The Peter Dan Family teams up with the Northcare Foundation to keep hearts pumping – April 2020
The Peter Dan family have kindly donated a life-saving state of the art device called a Cardiohelp ECMO System. The Cardiohelp is a compact and portable device that provides life-saving heart and/or lung support.
What is ECMO?
Extracorporeal membrane oxygenation (ECMO) is a life support machine. People who need ECMO have a severe and life-threatening illness that stops their heart and/ or lungs from working properly. For example, ECMO is used during life threatening conditions such as severe lung damage from infection (e.g., COVID-19), or shock after a massive heart attack.
Why is ECMO used?
ECMO can help people whose:
- Lungs cannot provide enough oxygen to the body, even with extra oxygen and a mechanical ventilator
- Lungs cannot remove enough carbon dioxide even with high pressures via a mechanical ventilator
- Heart cannot pump enough blood around the body despite medications and standard ICU support
How does an ECMO machine work?
The ECMO machine is connected to a patient through plastic tubes (cannula). The placement of the tubes is called cannulation and is generally performed in the Intensive Care Unit (ICU). The ECMO machine pumps blood from the patient’s body to an artificial lung (oxygenator), which adds oxygen and removes carbon dioxide, thus replacing the function of the lungs. The ECMO machine then pumps the blood back to the patient with the same force as the heart, replacing its function.
This generous donation will no doubt save lives and we are very grateful to the Dan family for their support
Kelly Harbour, Sarah Webb, A/Prof Carole Foot, Dr Lewis Macken (Director, RNSH ICU), Dr Wade Stedman
A simulation set-up in the Northcare Simulation room within the Royal North Shore Hospital Intensive Care Unit. The Cardiohelp ECMO machine in the foreground.
Education Equipment donated to RNSH ICU by The Northcare Foundation
In 2018, The Northcare Foundation made a further donation for the purchase of:
- A breathing simulator ($58,000)
This state-of-the-art lung simulator is the first to be used in an Intensive Care Unit in Australia and New Zealand. It can be used in conjunction with our simulation manikin or on its own with a ventilator.
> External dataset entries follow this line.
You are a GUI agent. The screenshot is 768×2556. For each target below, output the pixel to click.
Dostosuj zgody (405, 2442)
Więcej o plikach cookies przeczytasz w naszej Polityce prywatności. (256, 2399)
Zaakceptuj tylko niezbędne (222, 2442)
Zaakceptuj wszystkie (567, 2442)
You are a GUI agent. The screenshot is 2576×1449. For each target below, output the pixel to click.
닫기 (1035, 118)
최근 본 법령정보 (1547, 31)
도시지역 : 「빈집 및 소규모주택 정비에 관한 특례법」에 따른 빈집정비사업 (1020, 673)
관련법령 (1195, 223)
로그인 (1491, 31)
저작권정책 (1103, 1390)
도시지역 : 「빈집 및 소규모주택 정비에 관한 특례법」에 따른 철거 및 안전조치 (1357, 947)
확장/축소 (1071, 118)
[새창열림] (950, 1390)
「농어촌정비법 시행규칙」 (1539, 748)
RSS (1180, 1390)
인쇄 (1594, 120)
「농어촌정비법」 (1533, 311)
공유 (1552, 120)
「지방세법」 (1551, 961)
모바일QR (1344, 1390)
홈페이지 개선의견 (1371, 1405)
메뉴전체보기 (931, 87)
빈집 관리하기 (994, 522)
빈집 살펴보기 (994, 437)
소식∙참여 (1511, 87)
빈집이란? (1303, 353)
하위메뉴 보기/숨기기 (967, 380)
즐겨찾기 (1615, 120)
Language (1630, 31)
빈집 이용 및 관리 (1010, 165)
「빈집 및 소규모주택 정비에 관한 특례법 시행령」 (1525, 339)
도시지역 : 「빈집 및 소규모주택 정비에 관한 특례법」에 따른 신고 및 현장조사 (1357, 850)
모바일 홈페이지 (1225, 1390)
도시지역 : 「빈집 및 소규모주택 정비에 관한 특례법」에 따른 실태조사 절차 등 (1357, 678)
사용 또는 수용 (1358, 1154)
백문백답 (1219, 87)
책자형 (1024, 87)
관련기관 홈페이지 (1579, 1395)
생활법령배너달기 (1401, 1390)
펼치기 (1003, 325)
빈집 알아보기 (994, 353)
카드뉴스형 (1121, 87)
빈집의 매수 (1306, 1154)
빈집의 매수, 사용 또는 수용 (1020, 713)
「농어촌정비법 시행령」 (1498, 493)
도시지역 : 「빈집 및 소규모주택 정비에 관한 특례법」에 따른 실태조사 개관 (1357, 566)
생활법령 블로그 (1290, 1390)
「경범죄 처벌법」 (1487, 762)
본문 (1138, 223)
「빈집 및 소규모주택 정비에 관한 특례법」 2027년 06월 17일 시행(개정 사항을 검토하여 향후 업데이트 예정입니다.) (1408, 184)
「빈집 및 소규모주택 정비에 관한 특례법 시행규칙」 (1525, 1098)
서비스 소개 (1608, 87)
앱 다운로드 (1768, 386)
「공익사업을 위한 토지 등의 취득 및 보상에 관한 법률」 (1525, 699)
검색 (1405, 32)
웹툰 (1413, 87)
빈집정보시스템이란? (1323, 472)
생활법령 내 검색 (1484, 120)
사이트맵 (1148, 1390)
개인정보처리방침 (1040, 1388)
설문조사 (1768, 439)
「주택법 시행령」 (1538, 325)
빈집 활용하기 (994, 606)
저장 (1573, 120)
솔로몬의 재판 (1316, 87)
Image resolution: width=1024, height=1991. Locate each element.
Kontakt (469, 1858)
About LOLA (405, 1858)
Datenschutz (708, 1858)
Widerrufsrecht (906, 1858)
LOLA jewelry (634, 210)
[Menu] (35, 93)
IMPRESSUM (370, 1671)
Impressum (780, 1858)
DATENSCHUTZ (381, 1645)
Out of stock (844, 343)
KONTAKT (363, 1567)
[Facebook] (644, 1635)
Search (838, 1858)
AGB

It allows us to simulate complex respiratory illnesses, which are a commonly encountered challenge in the Intensive Care Unit.
- A new camera for the Northcare Simulation Centre ($6,500)
This high definition pan-tilt-zoom camera has added a great deal of detail and flexibility to the viewing and recording of our simulation scenarios.
- A pacemaker simulator ($3,500)
This simulator has allowed us to train nursing and medical staff at the bedside and on courses in the use of temporary cardiac pacemakers.
The Northcare Foundation made a generous donation in 2014, allowing for the purchase of:
- SimMan Essentials simulation manikin with vital signs monitor and audio-visual system allowing for recording and remote viewing ($102,000)
This equipment was used to establish The Northcare Simulation Centre, a state-of-the-art facility in a working bed-space in the ICU. Our manikin, ‘Ned’ is used on a regular basis, for weekly interprofessional simulation training, trainee and nursing education sessions and courses. He is still going strong. It is estimated that he is used for 100 scenarios per year, by 5-10 participants, meaning that he has been used to teach approximately 3000 nurses, doctors and allied health professionals. He has been used all over the hospital including in the angiography suite and CT scanner for training with other teams and specialities. The audio-visual system has been invaluable, allowing viewing of scenarios by large audiences, recording of scenarios and even the transmission of a live simulation to the Kolling Building during a Grand Rounds presentation.
- An upgrade to our existing resuscitation manikin ($5000)
‘Benny’ was upgraded to make his functionality infinitely better. He is used regularly to teach basic and advanced life support.
- Airway management trainer ($3,500)
- Nasogastric tube and Tracheostomy trainer ($3,500)
- Bronchoscopy trainer ($4,000)
- Difficult airway trainer ($4,000
- Chest Drain trainer ($4,000)
- Central Line trainer ($5,000)
These task trainers are used regularly as part of in-house education and during the delivery of courses for both internal and external delegates. Some of them are used for the competency assessment of junior doctors and nurses, making our training more efficient.